State Highway Marker

Saturday, April 26, 2014

"Private advices"- April, 1864

War news.
We present our readers this morning with very little news of this character. We had yesterday morning a report of another raid on the Peninsula, which, however, dwindled considerably as the day wore away, and finally exploded on the arrival of the York River cars.
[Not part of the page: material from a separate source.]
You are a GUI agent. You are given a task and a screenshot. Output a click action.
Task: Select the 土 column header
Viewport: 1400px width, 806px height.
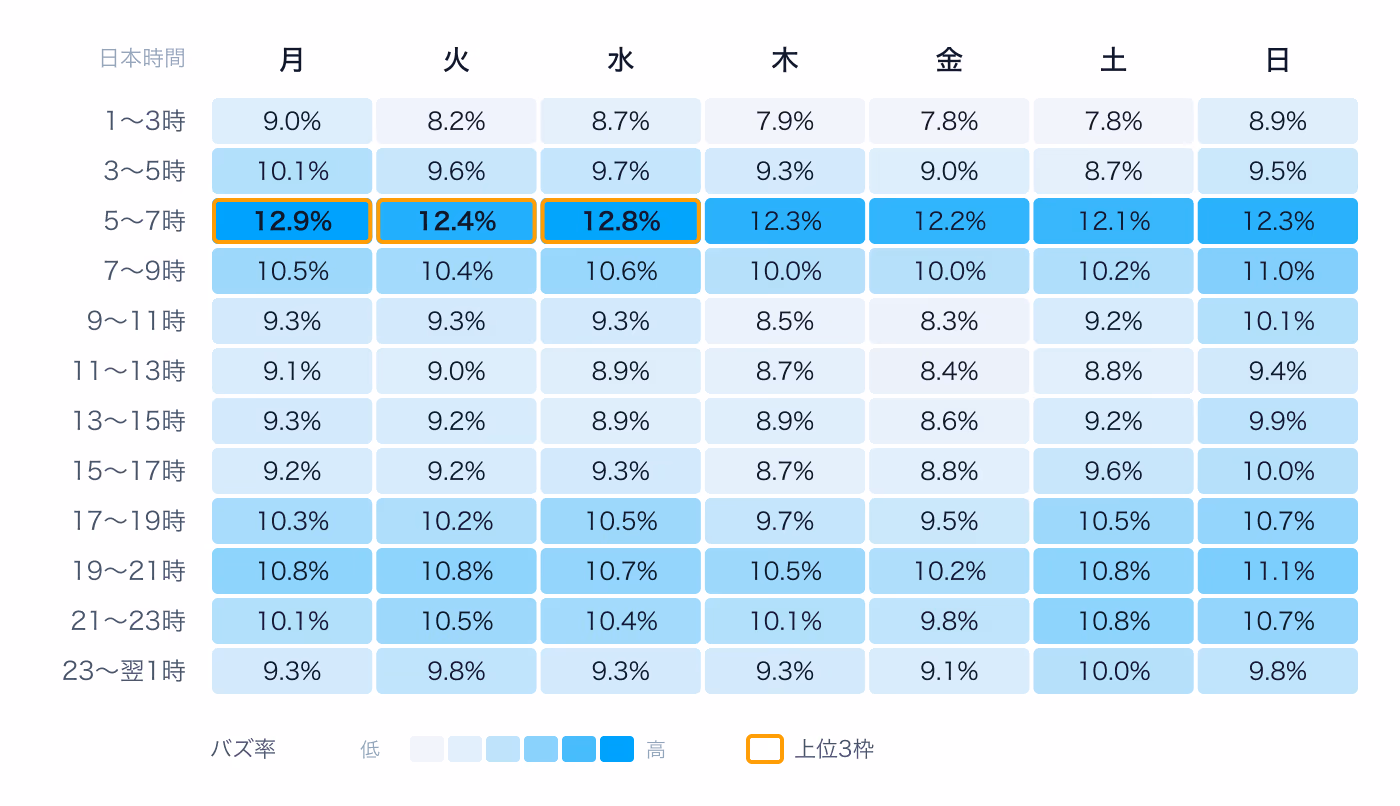pyautogui.click(x=1114, y=61)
-The Daily Dispatch: April 27, 1864.

Reported advance of the enemy on the Peninsula.
Yesterday evening, just before the York River cars left Bromley's farm, below Tunstall's Station, a courier arrived, who reported the enemy within two miles of that place. When the train left, at half-past 2 P. M., the long roll was beating. They came into Barhamsville, in New Kent, early yesterday morning. We have private advices to the effect that the country last Saturday in the vicinity of Gloucester Point was dotted over with their tents, and feel satisfied that the advancing force came from that direction. From all that can be learned, there has been great activity both at Yorktown and Gloucester. The negro troops who were sent from Suffolk were debarked at Yorktown, and probably compose a portion of the advancing force of the enemy.
P. S.--Official information received since the above was in type is to the effect that our pickets were driven in near New Kent Court-House yesterday morning, and that the enemy appeared to be only in small force.

-The Daily Dispatch: April 29, 1864.

The news of the day.
From the Army of Northern Virginia we have intelligence that "all is quiet." If the present good weather continues the clash of arms will soon resound again over our once peaceful hills. The great struggle cannot be much longer deferred.
It was extensively rumored during the day yesterday that the enemy were landing near Westover or Harrison's Landing, on James river; but up to the hour of going to press we had no confirmation of the rumor.
The reported advance on the Peninsula turns out to have been a small affair. The party only numbered about 150, who came within two and a half miles of Tunstall's Station, on the York River Railroad. They also visited Cumberland, a point on the Pamunkey river, between the White House and West Point. We learn of no damage done by them while on this expedition.

-The Daily Dispatch: April 30, 1864.